Numerically the sum isn't terribly easy: it behaves as $$ \sum_{n\geq 2, k\geq 1} \frac{1}{n(n^2-1)} \frac{e^{-4/k}}{(k^2-n^{-2})^2}, $$ so it converges linearly. Most numerical methods that can be expected to do well only really work for either alternating, or quickly converging sums. With a sum that converges linearly, you can only really get anywhere if you can guess what the remainder looks like. In your case, the remainder behaves as $k^{-3}$ or $n^{-2}$, so it's quite regular and there are Richardson, Shanks and Levin methods to try first.

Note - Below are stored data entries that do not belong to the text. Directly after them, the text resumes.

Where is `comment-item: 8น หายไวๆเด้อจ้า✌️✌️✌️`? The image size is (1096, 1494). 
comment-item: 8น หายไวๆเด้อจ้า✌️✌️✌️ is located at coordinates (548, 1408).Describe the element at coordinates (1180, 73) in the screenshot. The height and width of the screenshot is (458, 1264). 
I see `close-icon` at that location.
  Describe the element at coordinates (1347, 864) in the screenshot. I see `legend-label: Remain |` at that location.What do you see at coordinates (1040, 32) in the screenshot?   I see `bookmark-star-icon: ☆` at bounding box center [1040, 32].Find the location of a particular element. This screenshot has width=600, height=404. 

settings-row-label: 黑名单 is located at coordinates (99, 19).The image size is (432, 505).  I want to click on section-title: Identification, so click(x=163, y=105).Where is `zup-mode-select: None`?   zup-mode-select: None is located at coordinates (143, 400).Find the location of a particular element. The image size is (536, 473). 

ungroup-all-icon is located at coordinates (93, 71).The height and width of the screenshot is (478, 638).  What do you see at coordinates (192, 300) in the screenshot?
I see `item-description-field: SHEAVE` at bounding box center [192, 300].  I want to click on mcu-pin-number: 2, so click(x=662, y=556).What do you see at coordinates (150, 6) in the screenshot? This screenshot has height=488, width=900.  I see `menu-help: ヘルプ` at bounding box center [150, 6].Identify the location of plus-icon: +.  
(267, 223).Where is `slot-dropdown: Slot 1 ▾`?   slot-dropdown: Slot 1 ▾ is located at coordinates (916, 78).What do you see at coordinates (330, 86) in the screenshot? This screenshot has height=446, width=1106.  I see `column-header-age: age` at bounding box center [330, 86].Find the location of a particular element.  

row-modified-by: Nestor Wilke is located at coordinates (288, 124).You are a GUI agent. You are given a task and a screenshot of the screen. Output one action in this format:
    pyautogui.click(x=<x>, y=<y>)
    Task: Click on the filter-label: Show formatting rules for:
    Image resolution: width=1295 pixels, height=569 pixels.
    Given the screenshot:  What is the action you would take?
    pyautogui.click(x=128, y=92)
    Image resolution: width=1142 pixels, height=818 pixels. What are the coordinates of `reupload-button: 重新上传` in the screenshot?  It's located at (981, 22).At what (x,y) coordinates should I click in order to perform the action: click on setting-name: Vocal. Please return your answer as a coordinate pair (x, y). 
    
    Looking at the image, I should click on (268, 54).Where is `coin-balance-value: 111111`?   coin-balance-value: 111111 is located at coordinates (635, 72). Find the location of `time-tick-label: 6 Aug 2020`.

I tried it in mpmath (part of sage) in python, and I got $$\begin{array}{rr} &0.00920\ 70258\ 69569\ 42996\ 92855\ 67863\ 59226\ 74177\\ &52180\ 49145\ 07649\ 14972\ 00277\ 81544\ 60503\ 04938\\ &73843\ 97518\ 00620\ 22842\ 37461\ 13380\ 72993\ 00261\\ &71196\ 37097\ 25227\ 29413\ 59023\ 59030\ 36624\ 51643\\ &60770\ 76310\ 65123\ 95919\ 68631\ 77487\ 86050\ 33349 \end{array}$$ using the levin method, using this code:
nsum((lambda n, k: (k-1/n)**(2*n-2)/((k+1/n)**(2*n+2)*n*(n*n-1))), [2,inf], [1,inf], method='levin', verbose=True)
EDIT In Mathematica, this seems to work, but doesn't give nearly as many digits, only about six (four correct):
NSum[1/(n (n^2 - 1))*(k - 1/n)^(2 n - 2)/(k + 1/n)^(2 n + 2), {k, 1, \[Infinity]}, {n, 2, \[Infinity]}, Method -> "WynnEpsilon"]
References that I used myself: Numerical Recipes book, http://dlmf.nist.gov/3.9 (clearest, shortest explanation), original papers for the methods (see references in the DLMF link). Also, just general mathematical considerations: acceleration methods make lots of assumptions about the series' asymptotic behaviour, so those assumptions need to be correct.